Bahrain had its first Jewish wedding for over 50 years last month, when the son of Huda Noono, former Jewish Bahraini ambassador to the US, got married, before honeymooning in the UAE. It’s a reason for the Egyptian journalist Suleiman Gouda (via MEMRI) to hail Jews occupying high office in Arab countries as a sign of pluralism. Disappointingly, however, he falls back on the old distinction between Jews and Zionists, which the Abraham Accords are meant to erase. (With thanks: Lily)
In an article in the London-based Al-Sharq Al-Awsat, Egyptian journalist Suleiman Gouda writes with nostalgia about the Jewish presence that once existed in the Arab countries. Noting that Bahrain recently saw its first Jewish wedding in 52 years, he uses this as an opportunity to express his views on Jews from Arab countries, on normalization with Israel and on the Israeli-Palestinian conflict. Mentioning that this wedding was momentous not only because it was the first Jewish wedding in Bahrain in over a century, but also because the groom was the son of Houda Noono, Bahrain’s former ambassador in Washington, he states that Jews in high-ranking positions used to be a fairly common phenomenon in Arab countries. This is perfectly natural, he says, because Jews are citizens of these countries, no different from other citizens.

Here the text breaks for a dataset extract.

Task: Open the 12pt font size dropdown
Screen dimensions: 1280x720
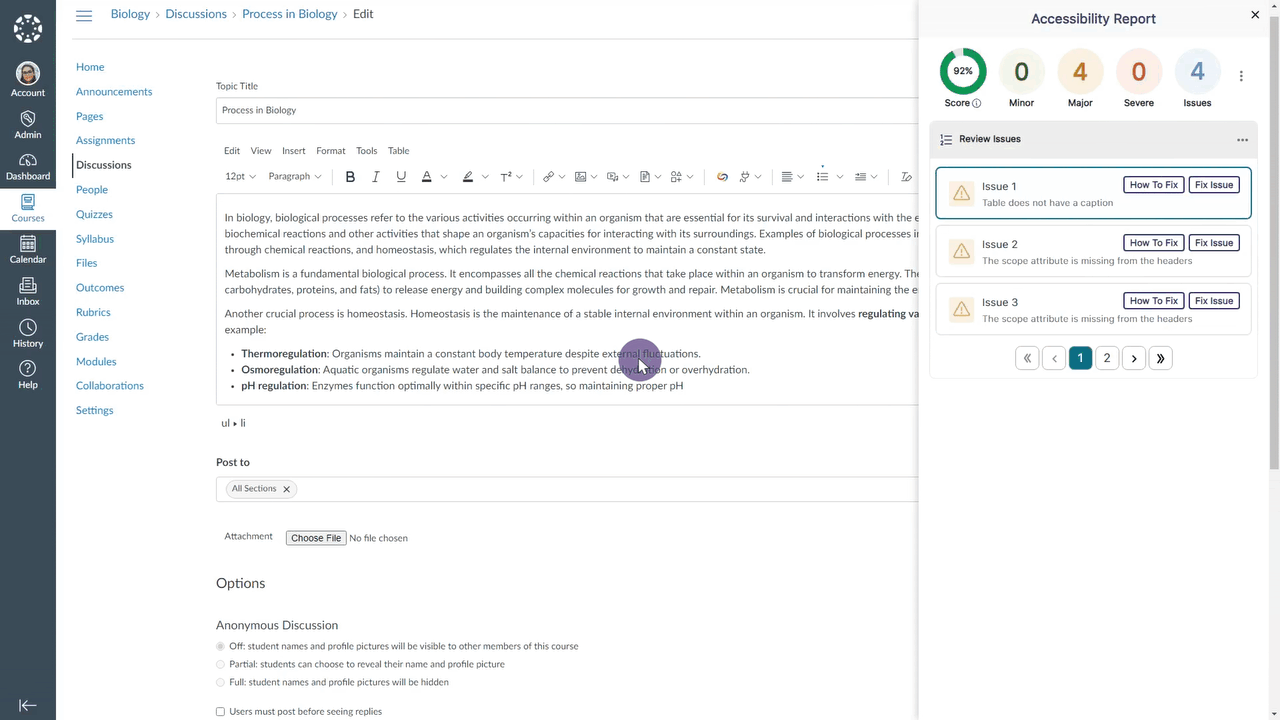Action: 240,177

According to Gouda, the reversal in the attitude towards the Jews in Arab countries was caused by Israel’s policy, and that today there is confusion between a Jew, namely a follower of the monotheistic religion of Judaism, and an Israeli Jew, who espouses a political ideology that harms the rights of the Palestinian people. Stating that the true homeland of the Arab Jews is not Israel but rather the Arab countries in which they were born and raised, he contends that social pluralism is a source of strength and not a source of weakness.